Tensions were reignited amid the new regulation Kosovo’s government imposed that will compel people entering Kosovo with Serbian IDs and car license plates to replace them with Pristina-issues temporary documents to grant them permission to enter, and plates during their stay there.
Belgrade authorities apply a similar rule to Kosovars who visit Serbia.
A year after giving up trying to impose them due to similar protests, the government of Prime Minister Albin Kurti said it would give Serbs a transitional period of 60 days to get Kosovo license plates.
The new regulation was set to take effect on Aug. 1.
Some 50,000 ethnic Serbs living in northern Kosovo use Serbian license plates and documents, refusing to recognize Kosovo’s institutions fourteen years after it declared independence from Serbia.

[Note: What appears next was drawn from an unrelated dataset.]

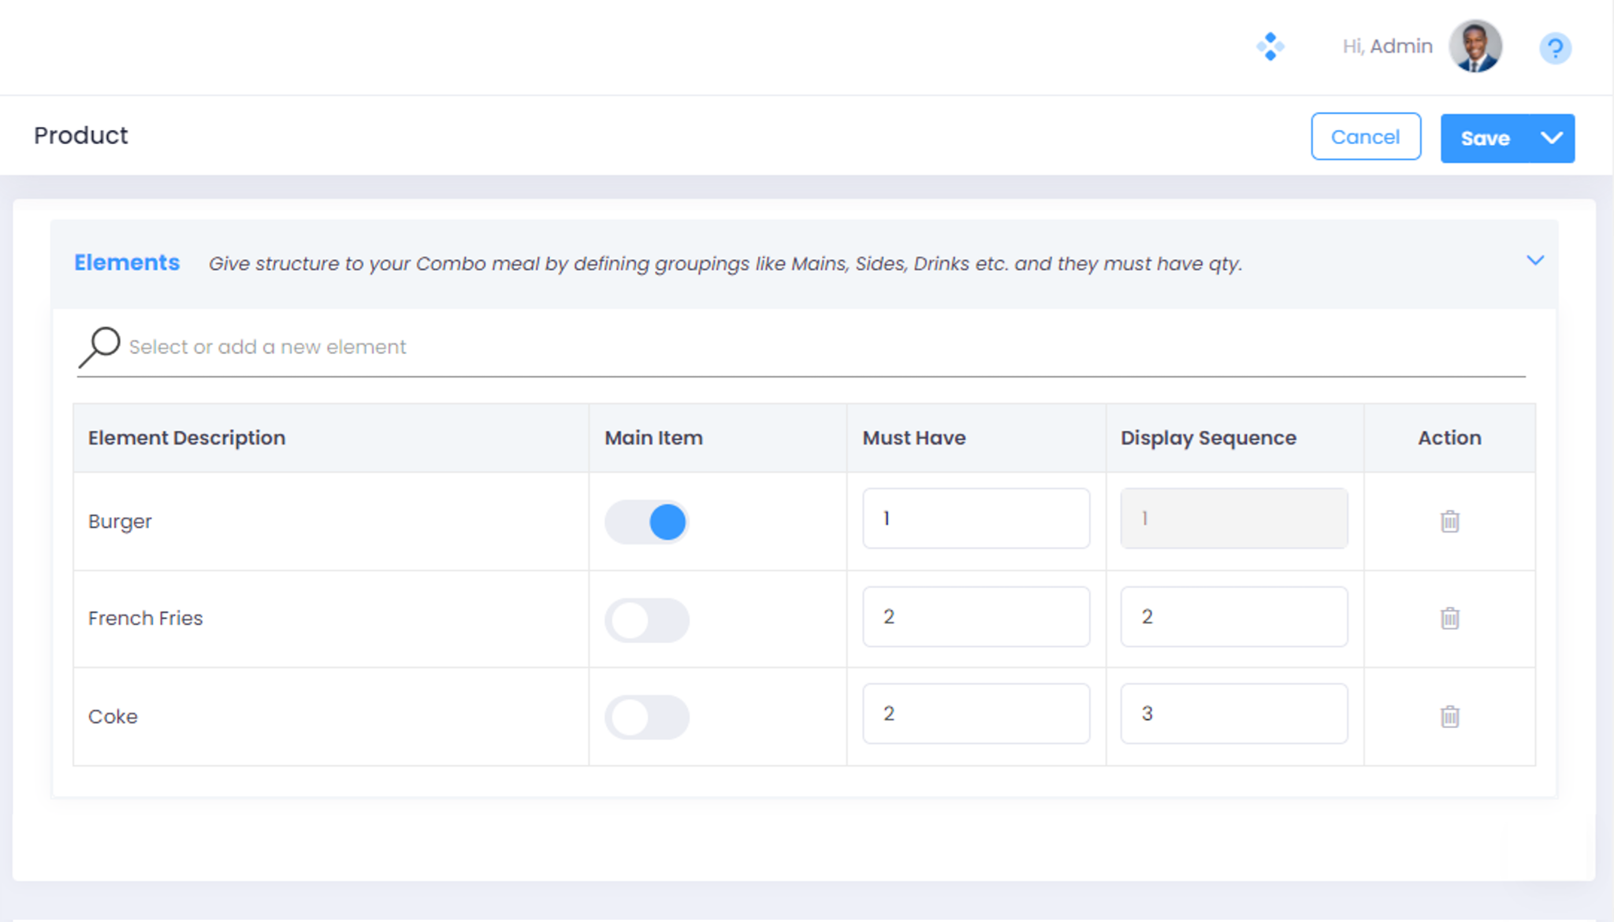The image size is (1614, 922).
Task: Collapse the Elements section chevron
Action: [x=1534, y=261]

To protest the new rule, the Serbs blocked on Sunday two key border crossings with Serbia, Jarinje and Bernjak, parking trucks filled with gravel and other heavy machinery on roads leading to the territory where Serbs form a majority, and were advising travelers to use other points.
Several Albanians reported being assaulted and their cars attacked in the tense northern region and shots were fired at police on Sunday while air raid sirens wailed for more than three hours in the majority Serb town of Mitrovica.
Previously on Sunday, NATO said in a statement it was monitoring the situation closely and is prepared to intervene if stability is jeopardized via KFOR following the increased tensions in the northern municipalities of Kosovo in response to the new regulation on IDs.
NATO’s statement noted that the KFOR Commander is in close contact with the Serbian of Defense as well as the representatives of the Kosovo security organizations and maintains a visible and agile posture on the ground.
The NATO-led peacekeeping force Kosovo Force Pristina (KFOR) was established in 1999 with the adoption of UNSC Resolution 1244 due to the worsening humanitarian crisis at the time.